The man, named as local student Seifeddine Yacoubi – but dubbed Abu Yahya al-Qayrawani by ISIL – hid an assault rifle inside an umbrella as he carried out his attack at El Kantaoui, north of Sousse, spraying tourists and locals with bullets.
But ISIL has since released an image of the 23-year-old, via its social media accounts, claiming responsibility for the attack.
The pictures also included a statement: “Our brother, the soldier of the Caliphate, Abu Yahya al Qayrawani, reached his target the Imperial hotel despite the security measures”.

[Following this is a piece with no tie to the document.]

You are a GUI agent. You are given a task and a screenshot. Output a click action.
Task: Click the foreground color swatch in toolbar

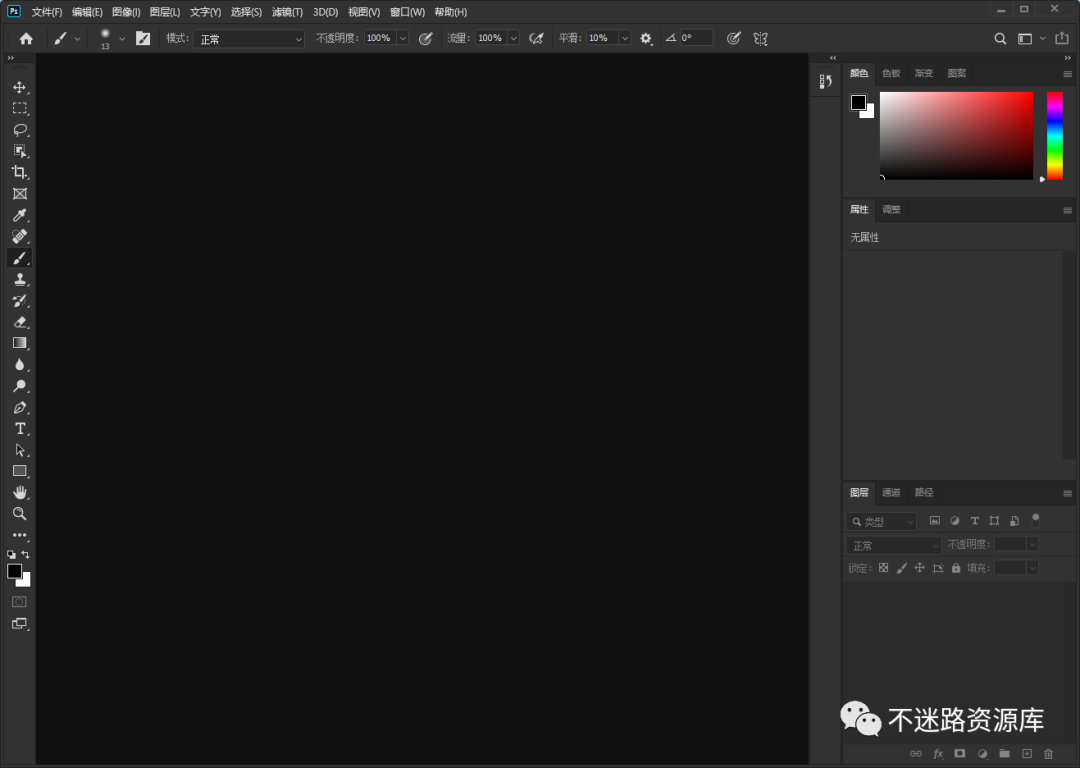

Authorities believe the gunman was intentionally targeting tourists at the well-known holiday spot and witnesses have claimed the attacker laughed as joked as he opened fire on sunbathers, specifically targeting British, French and other tourists as part of his rampage.
European and British tourists were among the 39 casualties, with dozens more injured.
The gunman was eventually shot dead by police.
Despite ISIL’s claims local authorities said no formal links to a particular group had been established.
In a statement on Twitter, ISIL said Yacoubi was a “solider of the caliphate” and most of those killed were “subjects of states that make up the crusader alliance fighting the state of the caliphate”.
The statement also promised more attacks.
Tunisian interior ministry spokesman Mohamed Ali Aroui told AFP: “The assailant was killed.”
Secretary of State for Security Rafik Chelly told Mosaique FM the gunman was a Tunisian student unknown to the authorities.
“He entered by the beach, dressed like someone who was going to swim, and he had a beach umbrella with his gun in it. Then when he came to the beach he used his weapon,” Chelly said.
British tourist Ellie Makin saw the attack unfold.
“All I saw was a gun and an umbrella being dropped,” she told ITV television.
“Then he started firing to the right hand side of us. If he had fired to the left I don’t know what would have happened, but we were very lucky.”
Other tourists said there were scenes of mass panic after the shooting started.
“I knew there was trouble when I heard a gunshot, you know, but then when I came out there was a loud explosion so I said ‘oh, this is really happening now,’ Irish tourist Anthony Thomstad said.
Holidaymaker Susan Ricketts said people were “running and screaming… crying and going hysterical”.
Briton Olivia Leathley, 24, heard “loud bangs” and when she went to the lobby to find out what was happening, she saw a woman whose husband had “been shot in the stomach in front of her”.
“She got dragged away by hotel reps trying to get her to safety but she was a complete mess. She was in hysterics,” she said.
“All she said was that he’d been shot and that he was there bleeding on the beach and he was just saying, ‘I love you, I love you’, and then his eyes rolled back into his head.”
Tunisians, Britons, Germans, Belgians and at least one Irish citizen are among the dead.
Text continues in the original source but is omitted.